Copy all records verbatim.
______________________________
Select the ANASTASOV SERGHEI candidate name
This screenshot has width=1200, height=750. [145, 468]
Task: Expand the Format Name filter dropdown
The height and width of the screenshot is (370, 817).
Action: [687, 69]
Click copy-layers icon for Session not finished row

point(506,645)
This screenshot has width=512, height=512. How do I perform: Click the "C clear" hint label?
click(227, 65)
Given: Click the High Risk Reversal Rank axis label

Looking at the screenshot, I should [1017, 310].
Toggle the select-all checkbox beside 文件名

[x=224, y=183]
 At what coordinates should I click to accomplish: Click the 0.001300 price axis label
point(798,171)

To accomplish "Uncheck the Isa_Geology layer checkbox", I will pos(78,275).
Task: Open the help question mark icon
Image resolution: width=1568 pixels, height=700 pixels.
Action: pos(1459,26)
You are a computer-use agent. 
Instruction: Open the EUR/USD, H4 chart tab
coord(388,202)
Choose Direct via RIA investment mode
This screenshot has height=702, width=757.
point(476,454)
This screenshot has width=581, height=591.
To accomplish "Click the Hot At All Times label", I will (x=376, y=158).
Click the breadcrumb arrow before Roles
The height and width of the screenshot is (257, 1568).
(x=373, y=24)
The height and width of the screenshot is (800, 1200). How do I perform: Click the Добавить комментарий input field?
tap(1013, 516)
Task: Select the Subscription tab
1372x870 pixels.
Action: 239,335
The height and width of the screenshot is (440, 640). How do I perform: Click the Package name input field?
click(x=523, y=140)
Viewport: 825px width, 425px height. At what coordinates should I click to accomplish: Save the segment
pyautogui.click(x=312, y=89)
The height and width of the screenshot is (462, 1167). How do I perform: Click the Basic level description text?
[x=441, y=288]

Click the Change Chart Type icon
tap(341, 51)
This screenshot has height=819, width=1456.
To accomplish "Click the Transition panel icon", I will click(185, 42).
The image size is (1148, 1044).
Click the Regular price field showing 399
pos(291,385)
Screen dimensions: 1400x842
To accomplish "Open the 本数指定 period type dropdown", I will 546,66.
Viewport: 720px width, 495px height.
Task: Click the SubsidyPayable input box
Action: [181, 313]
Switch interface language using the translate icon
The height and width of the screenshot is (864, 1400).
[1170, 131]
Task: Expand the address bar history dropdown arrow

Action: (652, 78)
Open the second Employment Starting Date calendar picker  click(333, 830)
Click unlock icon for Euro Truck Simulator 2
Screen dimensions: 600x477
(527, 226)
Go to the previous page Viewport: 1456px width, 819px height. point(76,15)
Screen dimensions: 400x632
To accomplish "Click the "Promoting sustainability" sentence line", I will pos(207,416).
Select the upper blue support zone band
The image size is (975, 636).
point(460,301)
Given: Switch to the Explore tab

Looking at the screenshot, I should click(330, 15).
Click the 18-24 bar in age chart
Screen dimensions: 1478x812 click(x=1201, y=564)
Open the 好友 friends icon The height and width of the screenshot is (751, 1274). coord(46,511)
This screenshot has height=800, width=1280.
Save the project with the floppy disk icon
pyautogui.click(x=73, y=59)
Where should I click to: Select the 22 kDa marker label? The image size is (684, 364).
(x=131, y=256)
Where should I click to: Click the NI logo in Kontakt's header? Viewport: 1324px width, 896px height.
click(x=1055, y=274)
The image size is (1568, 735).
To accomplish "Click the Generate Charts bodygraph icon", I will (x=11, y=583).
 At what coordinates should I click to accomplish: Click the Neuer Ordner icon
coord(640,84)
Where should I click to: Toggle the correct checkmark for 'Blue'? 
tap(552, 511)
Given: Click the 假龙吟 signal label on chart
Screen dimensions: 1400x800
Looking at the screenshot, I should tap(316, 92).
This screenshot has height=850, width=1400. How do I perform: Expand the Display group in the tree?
______________________________
Exercise response
Select the ANASTASOV SERGHEI candidate name
This screenshot has width=1200, height=750. [145, 468]
Task: Expand the Format Name filter dropdown
The height and width of the screenshot is (370, 817).
Action: [687, 69]
Click copy-layers icon for Session not finished row

point(506,645)
This screenshot has width=512, height=512. How do I perform: Click the "C clear" hint label?
click(227, 65)
Given: Click the High Risk Reversal Rank axis label

Looking at the screenshot, I should [1017, 310].
Toggle the select-all checkbox beside 文件名

[x=224, y=183]
 At what coordinates should I click to accomplish: Click the 0.001300 price axis label
point(798,171)

To accomplish "Uncheck the Isa_Geology layer checkbox", I will pos(78,275).
Task: Open the help question mark icon
Image resolution: width=1568 pixels, height=700 pixels.
Action: pos(1459,26)
You are a computer-use agent. 
Instruction: Open the EUR/USD, H4 chart tab
coord(388,202)
Choose Direct via RIA investment mode
This screenshot has height=702, width=757.
point(476,454)
This screenshot has width=581, height=591.
To accomplish "Click the Hot At All Times label", I will (x=376, y=158).
Click the breadcrumb arrow before Roles
The height and width of the screenshot is (257, 1568).
(x=373, y=24)
The height and width of the screenshot is (800, 1200). How do I perform: Click the Добавить комментарий input field?
tap(1013, 516)
Task: Select the Subscription tab
1372x870 pixels.
Action: 239,335
The height and width of the screenshot is (440, 640). How do I perform: Click the Package name input field?
click(x=523, y=140)
Viewport: 825px width, 425px height. At what coordinates should I click to accomplish: Save the segment
pyautogui.click(x=312, y=89)
The height and width of the screenshot is (462, 1167). How do I perform: Click the Basic level description text?
[x=441, y=288]

Click the Change Chart Type icon
tap(341, 51)
This screenshot has height=819, width=1456.
To accomplish "Click the Transition panel icon", I will click(185, 42).
The image size is (1148, 1044).
Click the Regular price field showing 399
pos(291,385)
Screen dimensions: 1400x842
To accomplish "Open the 本数指定 period type dropdown", I will 546,66.
Viewport: 720px width, 495px height.
Task: Click the SubsidyPayable input box
Action: [181, 313]
Switch interface language using the translate icon
The height and width of the screenshot is (864, 1400).
[1170, 131]
Task: Expand the address bar history dropdown arrow

Action: (652, 78)
Open the second Employment Starting Date calendar picker  click(333, 830)
Click unlock icon for Euro Truck Simulator 2
Screen dimensions: 600x477
(527, 226)
Go to the previous page Viewport: 1456px width, 819px height. point(76,15)
Screen dimensions: 400x632
To accomplish "Click the "Promoting sustainability" sentence line", I will pos(207,416).
Select the upper blue support zone band
The image size is (975, 636).
point(460,301)
Given: Switch to the Explore tab

Looking at the screenshot, I should click(330, 15).
Click the 18-24 bar in age chart
Screen dimensions: 1478x812 click(x=1201, y=564)
Open the 好友 friends icon The height and width of the screenshot is (751, 1274). coord(46,511)
This screenshot has height=800, width=1280.
Save the project with the floppy disk icon
pyautogui.click(x=73, y=59)
Where should I click to: Select the 22 kDa marker label? The image size is (684, 364).
(x=131, y=256)
Where should I click to: Click the NI logo in Kontakt's header? Viewport: 1324px width, 896px height.
click(x=1055, y=274)
The image size is (1568, 735).
To accomplish "Click the Generate Charts bodygraph icon", I will (x=11, y=583).
 At what coordinates should I click to accomplish: Click the Neuer Ordner icon
coord(640,84)
Where should I click to: Toggle the correct checkmark for 'Blue'? 
tap(552, 511)
Given: Click the 假龙吟 signal label on chart
Screen dimensions: 1400x800
Looking at the screenshot, I should tap(316, 92).
This screenshot has height=850, width=1400. How do I perform: Expand the Display group in the tree?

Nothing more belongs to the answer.